Dose-Ranging Study of Sofosbuvir in Combination With Pegylated Interferon and Ribavirin in Treatment Naïve GT 1 HCV Patients - Full Text View

Purpose

Participants with genotype 1 HCV infection were randomized to 1 of 3 sofosbuvir doses (100 mg, 200 mg, or 400 mg) or matching placebo once daily based upon stratification for IL28B status (CC or CT/TT). Placebo tablets were administered to participants receiving 100 mg active sofosbuvir (3 placebo tablets) and 200 mg active sofosbuvir (2 placebo tablets) in order to maintain the study blind. Participants received sofosbuvir/matching placebo from Day 0 to 27. Participants also received treatment with PEG+RBV starting on Day 0 of the study which continued for 48 weeks. Participants were evaluated for sustained virologic response (SVR) for an additional 24 weeks following completion of study treatment.
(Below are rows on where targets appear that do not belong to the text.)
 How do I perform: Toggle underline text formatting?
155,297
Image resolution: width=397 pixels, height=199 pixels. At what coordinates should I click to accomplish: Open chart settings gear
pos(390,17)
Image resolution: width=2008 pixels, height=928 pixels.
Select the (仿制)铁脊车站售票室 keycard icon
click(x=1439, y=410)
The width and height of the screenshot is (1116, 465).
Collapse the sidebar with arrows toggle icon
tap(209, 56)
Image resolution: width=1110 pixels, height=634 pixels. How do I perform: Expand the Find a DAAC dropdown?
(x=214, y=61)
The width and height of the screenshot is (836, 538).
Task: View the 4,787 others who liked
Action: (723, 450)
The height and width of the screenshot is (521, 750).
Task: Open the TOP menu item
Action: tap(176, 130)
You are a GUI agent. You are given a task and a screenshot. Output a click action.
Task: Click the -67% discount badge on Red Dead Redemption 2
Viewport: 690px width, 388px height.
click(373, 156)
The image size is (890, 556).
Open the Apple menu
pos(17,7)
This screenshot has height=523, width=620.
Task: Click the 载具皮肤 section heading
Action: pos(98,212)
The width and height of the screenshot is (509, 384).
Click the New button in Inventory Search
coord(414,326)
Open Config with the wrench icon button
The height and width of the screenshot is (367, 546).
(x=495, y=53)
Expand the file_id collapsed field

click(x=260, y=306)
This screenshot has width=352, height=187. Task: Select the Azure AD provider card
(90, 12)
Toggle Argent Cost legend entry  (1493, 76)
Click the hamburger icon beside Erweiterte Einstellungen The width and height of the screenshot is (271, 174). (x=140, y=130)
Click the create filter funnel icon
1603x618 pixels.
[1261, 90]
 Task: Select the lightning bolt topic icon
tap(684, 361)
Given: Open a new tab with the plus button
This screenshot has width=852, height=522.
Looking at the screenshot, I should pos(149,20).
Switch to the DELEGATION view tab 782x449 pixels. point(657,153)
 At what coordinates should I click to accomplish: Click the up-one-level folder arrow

Condition	Intervention	Phase
Hepatitis C	Drug: Sofosbuvir Drug: Placebo Drug: PEG Drug: RBV	Phase 2


Study Type:	Interventional
Study Design:	Allocation: Randomized Endpoint Classification: Safety Study Intervention Model: Single Group Assignment Masking: Double Blind (Subject, Investigator) Primary Purpose: Treatment
Official Title:	A Multi-center, Double-Blind, Parallel Group, Randomized, Placebo-Controlled, Dose Ranging Study to Investigate the Safety, Tolerability, Pharmacokinetics and Pharmacodynamics Following Oral Administration of PSI-7977 in Combination With Standard of Care (Pegylated Interferon and Ribavirin) in Treatment-Naïve Patients With Chronic HCV Infection Genotype 1

Resource links provided by NLM:

MedlinePlus related topics: Hepatitis Hepatitis C

Drug Information available for: Interferon Ribavirin Sofosbuvir

U.S. FDA Resources

Further study details as provided by Gilead Sciences:

Primary Outcome Measures:

Percentage of Participants Who Experienced Adverse Events During the Sofosbuvir Treatment Period [ Time Frame: Baseline to Week 4 ] [ Designated as safety issue: No ]
Adverse events (AEs) occurring during the sofosbuvir treatment period were summarized across the participant population. A participant was counted once if they had a qualifying event.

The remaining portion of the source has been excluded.